- **PROBLEM STATEMENT**: Give this listing again with every "How do I perform" replaced by "How can I do this" and everything else left unchanged.

::::

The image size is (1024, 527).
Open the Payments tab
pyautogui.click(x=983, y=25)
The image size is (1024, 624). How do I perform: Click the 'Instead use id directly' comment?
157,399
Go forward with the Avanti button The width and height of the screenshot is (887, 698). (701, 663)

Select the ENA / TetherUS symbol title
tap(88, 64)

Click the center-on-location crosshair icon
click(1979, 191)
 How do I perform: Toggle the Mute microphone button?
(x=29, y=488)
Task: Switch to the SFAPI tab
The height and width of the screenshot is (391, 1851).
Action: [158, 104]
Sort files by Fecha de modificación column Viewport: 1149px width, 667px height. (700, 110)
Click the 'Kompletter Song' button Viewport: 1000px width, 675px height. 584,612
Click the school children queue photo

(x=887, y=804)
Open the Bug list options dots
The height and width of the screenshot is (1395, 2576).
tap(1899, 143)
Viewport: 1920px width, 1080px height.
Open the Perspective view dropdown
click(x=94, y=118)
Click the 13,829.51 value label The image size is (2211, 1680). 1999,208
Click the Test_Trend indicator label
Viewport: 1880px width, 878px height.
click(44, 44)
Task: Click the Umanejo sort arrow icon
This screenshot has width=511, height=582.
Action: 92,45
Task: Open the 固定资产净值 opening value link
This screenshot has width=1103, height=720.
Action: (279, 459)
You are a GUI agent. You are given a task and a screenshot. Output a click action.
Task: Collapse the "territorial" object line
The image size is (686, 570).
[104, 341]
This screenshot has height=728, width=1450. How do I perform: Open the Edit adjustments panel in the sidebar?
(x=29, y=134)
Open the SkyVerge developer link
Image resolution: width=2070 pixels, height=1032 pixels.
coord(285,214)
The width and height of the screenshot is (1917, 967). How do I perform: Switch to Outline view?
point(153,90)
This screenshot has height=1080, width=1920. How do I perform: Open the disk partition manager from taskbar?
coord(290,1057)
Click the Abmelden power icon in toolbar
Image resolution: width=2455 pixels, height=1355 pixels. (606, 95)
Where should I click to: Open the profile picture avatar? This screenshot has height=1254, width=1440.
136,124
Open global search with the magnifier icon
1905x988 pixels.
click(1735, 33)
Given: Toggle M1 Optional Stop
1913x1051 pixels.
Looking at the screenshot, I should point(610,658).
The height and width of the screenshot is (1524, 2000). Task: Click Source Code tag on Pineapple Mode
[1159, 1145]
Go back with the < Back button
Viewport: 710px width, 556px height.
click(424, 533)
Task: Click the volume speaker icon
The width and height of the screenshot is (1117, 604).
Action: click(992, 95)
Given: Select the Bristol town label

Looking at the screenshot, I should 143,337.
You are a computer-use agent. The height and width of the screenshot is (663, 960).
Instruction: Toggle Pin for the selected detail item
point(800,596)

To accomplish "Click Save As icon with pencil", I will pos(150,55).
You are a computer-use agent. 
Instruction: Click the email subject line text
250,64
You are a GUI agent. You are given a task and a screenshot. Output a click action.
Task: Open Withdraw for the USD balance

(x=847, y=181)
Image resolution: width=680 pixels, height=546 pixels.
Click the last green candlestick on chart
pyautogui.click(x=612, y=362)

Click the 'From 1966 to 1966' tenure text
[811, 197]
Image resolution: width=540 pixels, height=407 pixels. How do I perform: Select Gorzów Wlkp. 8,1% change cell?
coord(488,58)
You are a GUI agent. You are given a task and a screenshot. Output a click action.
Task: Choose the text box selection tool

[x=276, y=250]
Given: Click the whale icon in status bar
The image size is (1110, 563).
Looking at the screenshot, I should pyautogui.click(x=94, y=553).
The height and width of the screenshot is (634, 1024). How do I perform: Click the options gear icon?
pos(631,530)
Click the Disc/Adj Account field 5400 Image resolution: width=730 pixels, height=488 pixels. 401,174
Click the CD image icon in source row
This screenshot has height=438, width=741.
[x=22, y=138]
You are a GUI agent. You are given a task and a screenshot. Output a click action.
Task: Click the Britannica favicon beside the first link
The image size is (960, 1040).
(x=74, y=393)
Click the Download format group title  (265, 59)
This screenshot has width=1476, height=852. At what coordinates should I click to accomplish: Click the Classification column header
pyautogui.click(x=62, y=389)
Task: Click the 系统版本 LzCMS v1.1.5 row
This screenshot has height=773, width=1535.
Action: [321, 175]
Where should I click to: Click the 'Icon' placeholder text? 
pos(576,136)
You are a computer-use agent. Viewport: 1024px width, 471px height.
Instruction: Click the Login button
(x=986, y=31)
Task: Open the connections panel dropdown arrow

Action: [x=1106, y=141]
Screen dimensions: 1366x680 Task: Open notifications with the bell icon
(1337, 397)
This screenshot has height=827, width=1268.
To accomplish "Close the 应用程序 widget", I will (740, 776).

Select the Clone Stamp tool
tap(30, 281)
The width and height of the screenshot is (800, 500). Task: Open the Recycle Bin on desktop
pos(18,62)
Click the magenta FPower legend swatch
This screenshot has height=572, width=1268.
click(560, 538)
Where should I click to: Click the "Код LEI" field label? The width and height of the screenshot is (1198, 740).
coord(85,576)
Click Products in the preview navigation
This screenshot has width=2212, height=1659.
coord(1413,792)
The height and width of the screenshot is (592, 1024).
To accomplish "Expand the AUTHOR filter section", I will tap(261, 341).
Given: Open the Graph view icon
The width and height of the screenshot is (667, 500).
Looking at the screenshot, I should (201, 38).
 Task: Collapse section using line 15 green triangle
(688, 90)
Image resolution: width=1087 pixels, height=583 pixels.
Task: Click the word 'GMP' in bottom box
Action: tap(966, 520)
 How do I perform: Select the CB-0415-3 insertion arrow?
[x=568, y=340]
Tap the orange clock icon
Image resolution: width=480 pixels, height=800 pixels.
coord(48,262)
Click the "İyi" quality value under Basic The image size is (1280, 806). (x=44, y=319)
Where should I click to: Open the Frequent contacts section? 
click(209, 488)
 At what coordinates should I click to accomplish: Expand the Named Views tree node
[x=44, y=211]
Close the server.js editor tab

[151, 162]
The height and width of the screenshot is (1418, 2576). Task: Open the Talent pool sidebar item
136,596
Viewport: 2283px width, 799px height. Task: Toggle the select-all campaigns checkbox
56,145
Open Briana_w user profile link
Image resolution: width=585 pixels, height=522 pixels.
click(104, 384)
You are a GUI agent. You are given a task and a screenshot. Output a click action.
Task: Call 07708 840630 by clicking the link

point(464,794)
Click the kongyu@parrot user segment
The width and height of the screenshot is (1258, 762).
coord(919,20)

::::

- **ANSWER FOR THE TASK**:
The image size is (1024, 527).
Open the Payments tab
pyautogui.click(x=983, y=25)
The image size is (1024, 624). How can I do this: Click the 'Instead use id directly' comment?
157,399
Go forward with the Avanti button The width and height of the screenshot is (887, 698). (701, 663)

Select the ENA / TetherUS symbol title
tap(88, 64)

Click the center-on-location crosshair icon
click(1979, 191)
 How can I do this: Toggle the Mute microphone button?
(x=29, y=488)
Task: Switch to the SFAPI tab
The height and width of the screenshot is (391, 1851).
Action: [158, 104]
Sort files by Fecha de modificación column Viewport: 1149px width, 667px height. (700, 110)
Click the 'Kompletter Song' button Viewport: 1000px width, 675px height. 584,612
Click the school children queue photo

(x=887, y=804)
Open the Bug list options dots
The height and width of the screenshot is (1395, 2576).
tap(1899, 143)
Viewport: 1920px width, 1080px height.
Open the Perspective view dropdown
click(x=94, y=118)
Click the 13,829.51 value label The image size is (2211, 1680). 1999,208
Click the Test_Trend indicator label
Viewport: 1880px width, 878px height.
click(44, 44)
Task: Click the Umanejo sort arrow icon
This screenshot has width=511, height=582.
Action: 92,45
Task: Open the 固定资产净值 opening value link
This screenshot has width=1103, height=720.
Action: (279, 459)
You are a GUI agent. You are given a task and a screenshot. Output a click action.
Task: Collapse the "territorial" object line
The image size is (686, 570).
[104, 341]
This screenshot has height=728, width=1450. How can I do this: Open the Edit adjustments panel in the sidebar?
(x=29, y=134)
Open the SkyVerge developer link
Image resolution: width=2070 pixels, height=1032 pixels.
coord(285,214)
The width and height of the screenshot is (1917, 967). How can I do this: Switch to Outline view?
point(153,90)
This screenshot has height=1080, width=1920. How can I do this: Open the disk partition manager from taskbar?
coord(290,1057)
Click the Abmelden power icon in toolbar
Image resolution: width=2455 pixels, height=1355 pixels. (606, 95)
Where should I click to: Open the profile picture avatar? This screenshot has height=1254, width=1440.
136,124
Open global search with the magnifier icon
1905x988 pixels.
click(1735, 33)
Given: Toggle M1 Optional Stop
1913x1051 pixels.
Looking at the screenshot, I should point(610,658).
The height and width of the screenshot is (1524, 2000). Task: Click Source Code tag on Pineapple Mode
[1159, 1145]
Go back with the < Back button
Viewport: 710px width, 556px height.
click(424, 533)
Task: Click the volume speaker icon
The width and height of the screenshot is (1117, 604).
Action: click(992, 95)
Given: Select the Bristol town label

Looking at the screenshot, I should 143,337.
You are a computer-use agent. The height and width of the screenshot is (663, 960).
Instruction: Toggle Pin for the selected detail item
point(800,596)

To accomplish "Click Save As icon with pencil", I will pos(150,55).
You are a computer-use agent. 
Instruction: Click the email subject line text
250,64
You are a GUI agent. You are given a task and a screenshot. Output a click action.
Task: Open Withdraw for the USD balance

(x=847, y=181)
Image resolution: width=680 pixels, height=546 pixels.
Click the last green candlestick on chart
pyautogui.click(x=612, y=362)

Click the 'From 1966 to 1966' tenure text
[811, 197]
Image resolution: width=540 pixels, height=407 pixels. How can I do this: Select Gorzów Wlkp. 8,1% change cell?
coord(488,58)
You are a GUI agent. You are given a task and a screenshot. Output a click action.
Task: Choose the text box selection tool

[x=276, y=250]
Given: Click the whale icon in status bar
The image size is (1110, 563).
Looking at the screenshot, I should pyautogui.click(x=94, y=553).
The height and width of the screenshot is (634, 1024). How can I do this: Click the options gear icon?
pos(631,530)
Click the Disc/Adj Account field 5400 Image resolution: width=730 pixels, height=488 pixels. 401,174
Click the CD image icon in source row
This screenshot has height=438, width=741.
[x=22, y=138]
You are a GUI agent. You are given a task and a screenshot. Output a click action.
Task: Click the Britannica favicon beside the first link
The image size is (960, 1040).
(x=74, y=393)
Click the Download format group title  (265, 59)
This screenshot has width=1476, height=852. At what coordinates should I click to accomplish: Click the Classification column header
pyautogui.click(x=62, y=389)
Task: Click the 系统版本 LzCMS v1.1.5 row
This screenshot has height=773, width=1535.
Action: [321, 175]
Where should I click to: Click the 'Icon' placeholder text? 
pos(576,136)
You are a computer-use agent. Viewport: 1024px width, 471px height.
Instruction: Click the Login button
(x=986, y=31)
Task: Open the connections panel dropdown arrow

Action: [x=1106, y=141]
Screen dimensions: 1366x680 Task: Open notifications with the bell icon
(1337, 397)
This screenshot has height=827, width=1268.
To accomplish "Close the 应用程序 widget", I will (740, 776).

Select the Clone Stamp tool
tap(30, 281)
The width and height of the screenshot is (800, 500). Task: Open the Recycle Bin on desktop
pos(18,62)
Click the magenta FPower legend swatch
This screenshot has height=572, width=1268.
click(560, 538)
Where should I click to: Click the "Код LEI" field label? The width and height of the screenshot is (1198, 740).
coord(85,576)
Click Products in the preview navigation
This screenshot has width=2212, height=1659.
coord(1413,792)
The height and width of the screenshot is (592, 1024).
To accomplish "Expand the AUTHOR filter section", I will tap(261, 341).
Given: Open the Graph view icon
The width and height of the screenshot is (667, 500).
Looking at the screenshot, I should (201, 38).
 Task: Collapse section using line 15 green triangle
(688, 90)
Image resolution: width=1087 pixels, height=583 pixels.
Task: Click the word 'GMP' in bottom box
Action: tap(966, 520)
 How can I do this: Select the CB-0415-3 insertion arrow?
[x=568, y=340]
Tap the orange clock icon
Image resolution: width=480 pixels, height=800 pixels.
coord(48,262)
Click the "İyi" quality value under Basic The image size is (1280, 806). (x=44, y=319)
Where should I click to: Open the Frequent contacts section? 
click(209, 488)
 At what coordinates should I click to accomplish: Expand the Named Views tree node
[x=44, y=211]
Close the server.js editor tab

[151, 162]
The height and width of the screenshot is (1418, 2576). Task: Open the Talent pool sidebar item
136,596
Viewport: 2283px width, 799px height. Task: Toggle the select-all campaigns checkbox
56,145
Open Briana_w user profile link
Image resolution: width=585 pixels, height=522 pixels.
click(104, 384)
You are a GUI agent. You are given a task and a screenshot. Output a click action.
Task: Call 07708 840630 by clicking the link

point(464,794)
Click the kongyu@parrot user segment
The width and height of the screenshot is (1258, 762).
coord(919,20)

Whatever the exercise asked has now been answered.